Stated goal: Rewrite every line of the data below, swapping "avatar" for "icon" and leaving everything else as it is.
────────────────────
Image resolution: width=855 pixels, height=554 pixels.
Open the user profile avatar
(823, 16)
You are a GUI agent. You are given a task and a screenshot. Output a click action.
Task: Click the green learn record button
────────────────────
Finished task:
Image resolution: width=855 pixels, height=554 pixels.
Open the user profile icon
(823, 16)
You are a GUI agent. You are given a task and a screenshot. Output a click action.
Task: Click the green learn record button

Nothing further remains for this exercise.